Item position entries
══════════════════════════════

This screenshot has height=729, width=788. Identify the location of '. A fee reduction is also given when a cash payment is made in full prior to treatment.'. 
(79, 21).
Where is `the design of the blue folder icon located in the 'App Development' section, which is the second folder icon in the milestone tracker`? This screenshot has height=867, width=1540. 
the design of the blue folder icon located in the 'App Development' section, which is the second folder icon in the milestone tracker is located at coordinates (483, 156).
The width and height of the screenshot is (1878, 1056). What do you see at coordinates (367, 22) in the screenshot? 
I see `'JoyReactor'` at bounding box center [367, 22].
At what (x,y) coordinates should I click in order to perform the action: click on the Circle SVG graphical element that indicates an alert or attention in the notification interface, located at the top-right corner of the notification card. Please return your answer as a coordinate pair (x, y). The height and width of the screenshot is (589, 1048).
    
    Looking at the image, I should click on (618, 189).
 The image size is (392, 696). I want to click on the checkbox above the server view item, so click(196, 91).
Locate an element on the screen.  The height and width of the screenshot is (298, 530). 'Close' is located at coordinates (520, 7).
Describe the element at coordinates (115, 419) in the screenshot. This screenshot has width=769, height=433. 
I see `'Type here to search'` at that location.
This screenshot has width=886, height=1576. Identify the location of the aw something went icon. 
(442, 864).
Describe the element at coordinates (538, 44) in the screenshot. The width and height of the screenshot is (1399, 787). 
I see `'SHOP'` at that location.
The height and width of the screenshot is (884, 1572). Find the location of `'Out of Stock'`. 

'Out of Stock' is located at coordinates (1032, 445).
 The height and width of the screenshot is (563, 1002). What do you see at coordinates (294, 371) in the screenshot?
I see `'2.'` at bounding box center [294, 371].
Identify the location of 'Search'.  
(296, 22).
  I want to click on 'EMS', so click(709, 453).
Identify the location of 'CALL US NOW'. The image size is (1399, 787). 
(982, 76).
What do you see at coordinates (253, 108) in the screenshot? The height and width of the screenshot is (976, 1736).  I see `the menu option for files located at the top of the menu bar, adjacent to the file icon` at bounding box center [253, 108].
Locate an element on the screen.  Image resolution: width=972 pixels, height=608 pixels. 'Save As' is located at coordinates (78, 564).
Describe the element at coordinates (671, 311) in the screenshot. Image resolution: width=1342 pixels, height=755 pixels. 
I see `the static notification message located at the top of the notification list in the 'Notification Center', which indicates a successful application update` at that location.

══════════════════════════════

**WHAT THE TASK REQUIRES**. Pick out every line of the entries above that contains the word "This", matching case exactly.

**THE ANSWER**.
This screenshot has height=729, width=788. Identify the location of '. A fee reduction is also given when a cash payment is made in full prior to treatment.'. 
Where is `the design of the blue folder icon located in the 'App Development' section, which is the second folder icon in the milestone tracker`? This screenshot has height=867, width=1540. 
Describe the element at coordinates (115, 419) in the screenshot. This screenshot has width=769, height=433. 
This screenshot has width=886, height=1576. Identify the location of the aw something went icon. 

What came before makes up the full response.